In real life, if you look through the peephole and see that it’s your best friend with a bottle of wine, for goodness sake let her in. It’s cold outside. Also, you know that what she’s carrying is safe.
Now, if you hear a knock and don’t recognize the people at the door – and if they are also carrying a mysterious bag around that looks like it could be filled with bodies/weapons/poison – then don’t answer. Stranger Danger!
The same concept goes for your internet and everything connected to it. All sorts of malware and ransomware and Always check to make sure you know who’s emailing you and also that the attachment is legitimate and necessary. Play it safe and remember how dangerous curiosity was for that feline…
Also, just like my mom, your employees will probably get tons of forwarded emails. They start out “FWD”. Always check attachments on these. They could very well be sketchy. The senders may have passed them along without personally opening them.
Tip #2: Don’t enter personal information into strange websites. Especially if they ask for your credit card.

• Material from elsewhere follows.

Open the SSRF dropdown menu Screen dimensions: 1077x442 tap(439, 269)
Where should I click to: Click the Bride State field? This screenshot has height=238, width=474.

Possible threats avoided: malware, phishing
Your mom deserves a lifetime of wonderful gifts. And cybercriminals are more than willing to supply their version of the perfect present. What do cyber attackers get for the mom who opens up email attachments? Probably a link to a phishing website. Coincidentally, they really like giving your employees the exact same thing. #regifting
Phishing websites are the con-artist, one-trick-pony of cyberattacks. Here’s how I explained them to Mom:
You type in your bank’s URL to do some online banking. But you accidentally misspell the URL and suddenly end up at a clone site set up by cyber attackers. This website looks a lot like the bank website, but it’s slightly off. Usually, you can tell by eyeballing it that it’s just not professionally designed or written. But to be sure, searching for the URL will confirm whether you typed it in correctly.
The fraudulent version of the website will immediately ask not only for your login information but also even personal and bank card information. (Which your real bank will rarely do once you login.) With this extra info, cyberthieves can go into your real account and empty it dry.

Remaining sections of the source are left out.